The dev server runs with `debug=True`, so editing `app.py` or the
templates/static files will auto-reload.

## 3. How it's wired

```
text-vectorization-lab/
├── app.py                  # Flask app + all vectorization logic (the "backend")
├── requirements.txt
├── templates/
│   └── index.html          # Single-page app shell, one <section> per technique
└── static/
    ├── css/style.css       # Design system (dark "lab" theme, pipeline tape, matrices)
    └── js/main.js          # Fetches /api/* and animates the step-by-step reveal
```

Each technique has its own REST endpoint:

| Endpoint | Mirrors notebook section |
|---|---|
| `POST /api/onehot` | One-Hot Encoding (manual NumPy + `OneHotEncoder` cross-check) |
| `POST /api/count-vectorizer` | `CountVectorizer` (vocabulary, matrix, stop words, `max_features`, `.transform()` on new text) |
| `POST /api/bow` | Hand-rolled Bag-of-Words counter + binary BoW + cosine similarity |
| `POST /api/ngrams` | Manual n-gram generator + `CountVectorizer(ngram_range=...)` + char-level n-grams |
| `POST /api/tfidf` | Manual TF/IDF computation (sklearn-style smoothing) + `TfidfVectorizer` + top words per doc |
| `POST /api/embeddings` | `gensim.models.Word2Vec` (Skip-gram & CBOW), similarity, most-similar, PCA-to-2D, and `FastText` for out-of-vocabulary words |

The frontend never computes vectors itself — it only sends your raw text
to these endpoints and renders whatever comes back, so the numbers you see
are always whatever scikit-learn/gensim actually produce.

## 4. Using it

Every panel has a textarea pre-filled with the same example corpus used in
the notebook, plus a **Run** button. Edit the text, click run, and watch
the pipeline tape light up stage by stage as the backend tokenizes,
builds the vocabulary, and fills in the matrix or vectors. **Reset to
example** restores the original notebook text for that panel.

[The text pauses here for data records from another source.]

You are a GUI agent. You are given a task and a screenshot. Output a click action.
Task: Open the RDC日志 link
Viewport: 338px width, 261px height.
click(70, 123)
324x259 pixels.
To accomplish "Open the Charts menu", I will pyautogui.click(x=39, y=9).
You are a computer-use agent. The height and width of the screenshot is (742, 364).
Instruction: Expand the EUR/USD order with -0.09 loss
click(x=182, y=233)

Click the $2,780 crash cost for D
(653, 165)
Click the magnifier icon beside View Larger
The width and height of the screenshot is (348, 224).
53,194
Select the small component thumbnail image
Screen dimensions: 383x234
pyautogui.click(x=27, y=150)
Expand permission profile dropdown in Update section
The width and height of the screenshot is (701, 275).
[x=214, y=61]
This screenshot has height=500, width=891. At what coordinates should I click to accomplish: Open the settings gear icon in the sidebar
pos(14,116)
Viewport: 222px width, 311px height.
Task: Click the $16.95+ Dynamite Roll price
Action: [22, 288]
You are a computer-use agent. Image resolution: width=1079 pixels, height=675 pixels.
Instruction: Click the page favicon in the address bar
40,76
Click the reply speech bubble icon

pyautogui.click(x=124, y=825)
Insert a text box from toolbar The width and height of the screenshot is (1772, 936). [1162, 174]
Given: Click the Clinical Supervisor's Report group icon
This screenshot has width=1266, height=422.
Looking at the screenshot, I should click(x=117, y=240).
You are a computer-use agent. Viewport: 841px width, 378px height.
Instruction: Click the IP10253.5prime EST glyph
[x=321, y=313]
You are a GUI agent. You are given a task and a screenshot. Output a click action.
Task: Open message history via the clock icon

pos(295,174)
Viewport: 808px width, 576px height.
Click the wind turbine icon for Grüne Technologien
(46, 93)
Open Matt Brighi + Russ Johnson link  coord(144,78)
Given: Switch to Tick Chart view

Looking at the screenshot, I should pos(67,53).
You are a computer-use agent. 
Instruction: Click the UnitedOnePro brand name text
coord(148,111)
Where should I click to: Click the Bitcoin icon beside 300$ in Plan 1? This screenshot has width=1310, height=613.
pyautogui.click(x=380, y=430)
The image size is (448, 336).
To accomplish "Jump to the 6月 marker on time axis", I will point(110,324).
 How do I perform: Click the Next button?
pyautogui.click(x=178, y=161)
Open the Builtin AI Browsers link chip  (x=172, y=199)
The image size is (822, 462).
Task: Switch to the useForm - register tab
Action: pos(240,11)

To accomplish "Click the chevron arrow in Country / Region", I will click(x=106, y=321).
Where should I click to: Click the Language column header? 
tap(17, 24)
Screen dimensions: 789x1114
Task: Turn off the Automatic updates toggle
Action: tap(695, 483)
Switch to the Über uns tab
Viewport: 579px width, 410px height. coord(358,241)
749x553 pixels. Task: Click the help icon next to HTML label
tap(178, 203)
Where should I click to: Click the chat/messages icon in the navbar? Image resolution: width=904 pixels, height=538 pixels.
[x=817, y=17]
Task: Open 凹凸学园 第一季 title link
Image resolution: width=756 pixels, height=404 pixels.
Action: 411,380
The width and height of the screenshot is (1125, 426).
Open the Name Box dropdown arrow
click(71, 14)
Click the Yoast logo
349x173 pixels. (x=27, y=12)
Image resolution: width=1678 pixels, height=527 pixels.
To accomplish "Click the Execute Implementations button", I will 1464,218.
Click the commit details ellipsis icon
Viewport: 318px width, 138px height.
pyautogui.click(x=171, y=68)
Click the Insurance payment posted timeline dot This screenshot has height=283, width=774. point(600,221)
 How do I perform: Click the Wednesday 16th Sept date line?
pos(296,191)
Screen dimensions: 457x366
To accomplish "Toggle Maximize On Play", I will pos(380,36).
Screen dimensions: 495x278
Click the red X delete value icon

The Word Embeddings panel trains a real Word2Vec + FastText model on your
sentences on every run, so it takes a couple of seconds — that's genuine
training time, not a fake delay.

## 5. Notes & limits

- All endpoints lower-case and strip punctuation with a simple regex
  tokenizer (`re.findall(r"[A-Za-z0-9']+", text.lower())`), matching the
  `.split()`-based tokenization used in the notebook closely enough for
  teaching purposes. `CountVectorizer`/`TfidfVectorizer` use scikit-learn's
  own tokenizer internally, as in the notebook.
- Word2Vec/FastText need a handful of sentences with repeated/shared words
  to produce meaningful similarities — very short or fully disjoint corpora
  will train but the similarity scores won't mean much.
- This is a teaching tool, not a production service: there's no auth, rate
  limiting, or persistence, and `debug=True` should be turned off if you
  ever deploy it anywhere other than your own machine.